Determine how many lines of the records include "Given", and answer with the number alone.
*** Opening ENTRIES SHOWN ***
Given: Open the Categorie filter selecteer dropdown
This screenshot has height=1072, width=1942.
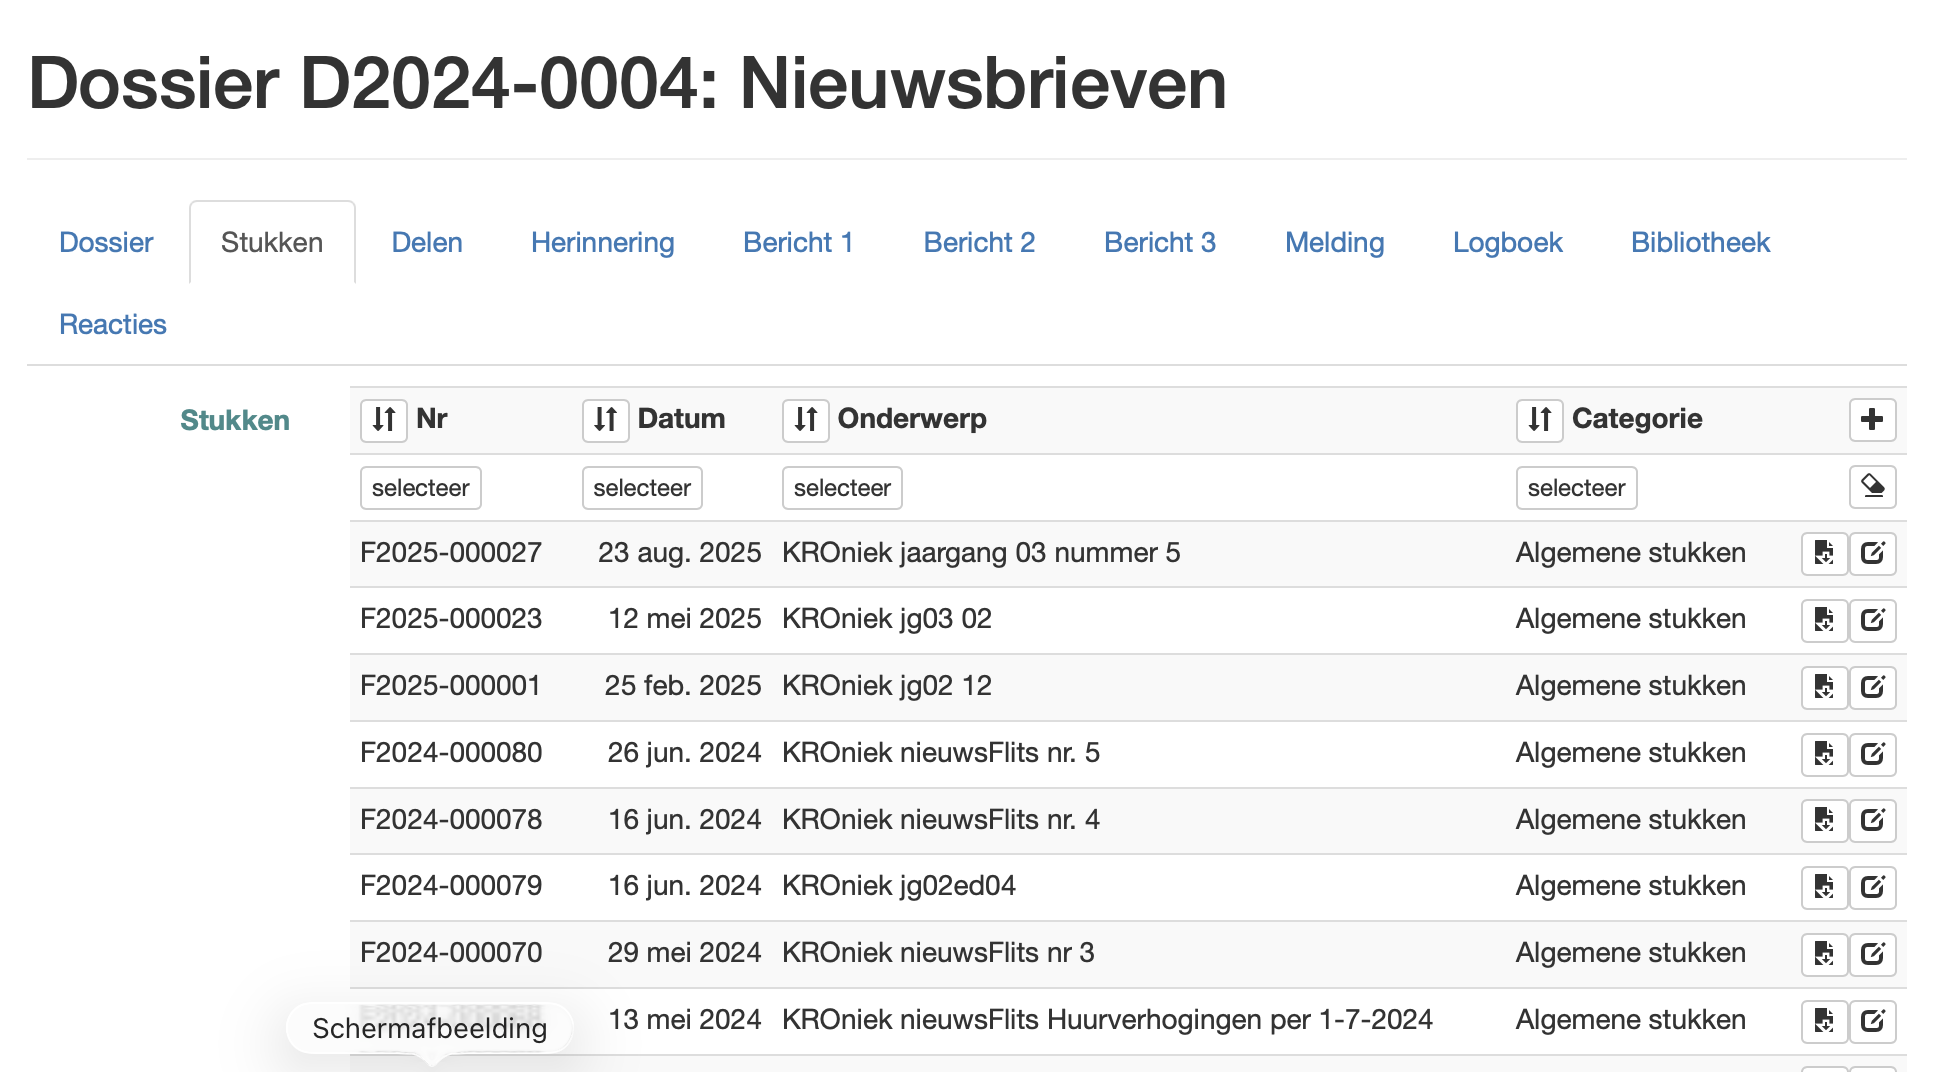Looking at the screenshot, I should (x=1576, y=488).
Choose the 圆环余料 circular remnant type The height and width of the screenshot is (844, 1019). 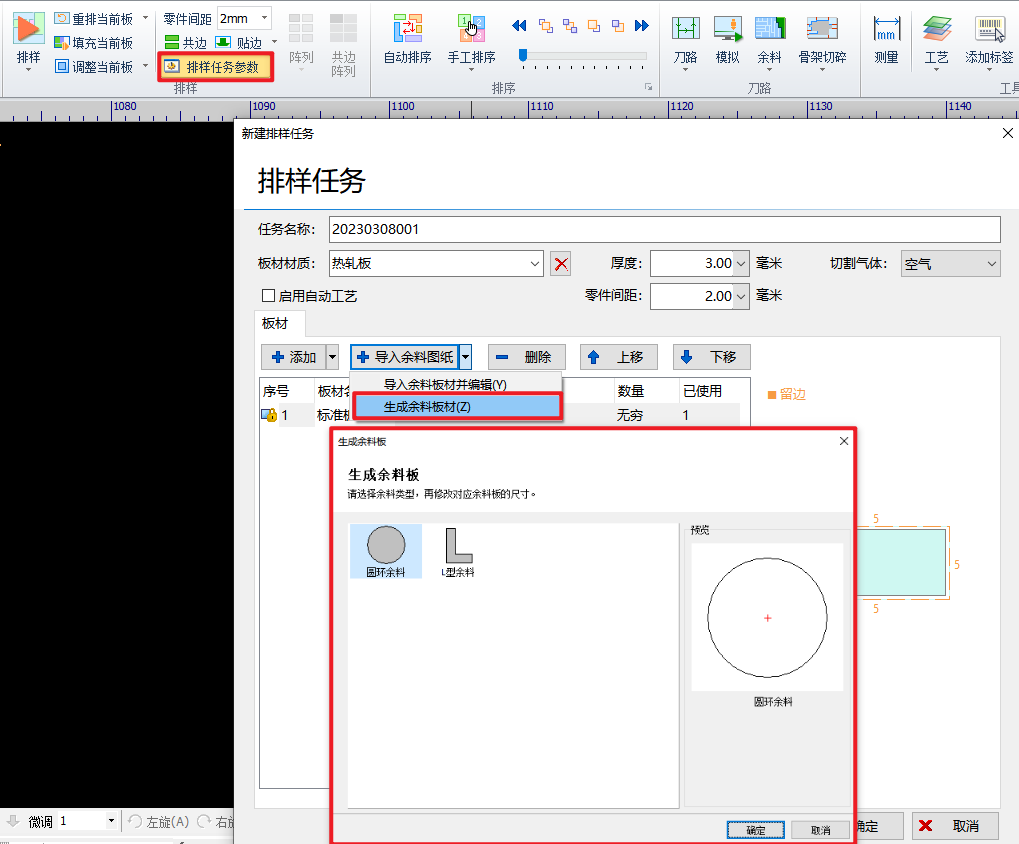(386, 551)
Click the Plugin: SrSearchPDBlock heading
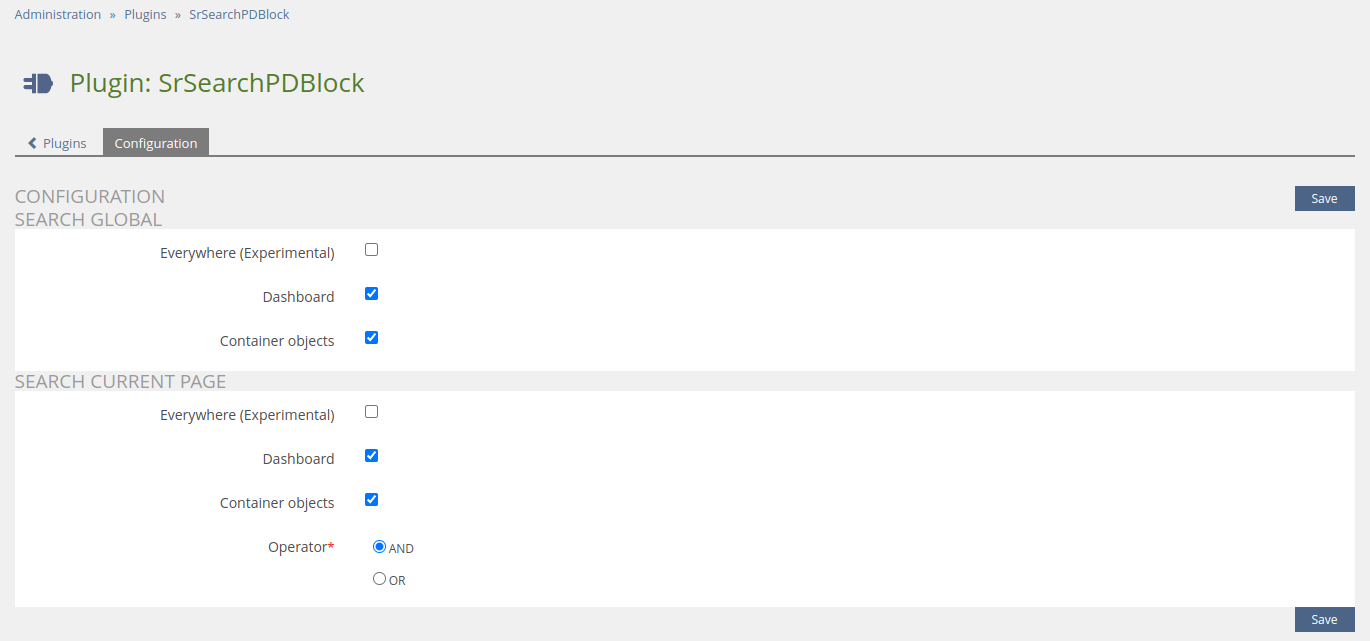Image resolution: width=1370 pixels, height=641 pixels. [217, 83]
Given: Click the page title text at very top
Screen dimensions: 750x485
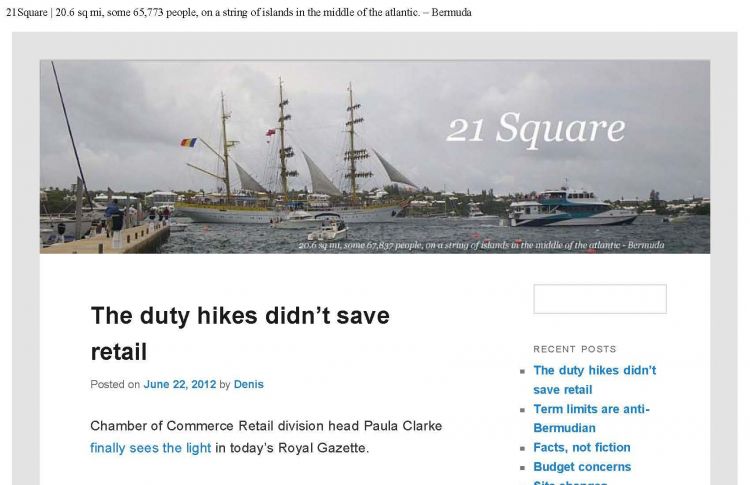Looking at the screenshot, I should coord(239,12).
*** Closing ENTRIES SHOWN ***
▸ RESPONSE BELOW:
2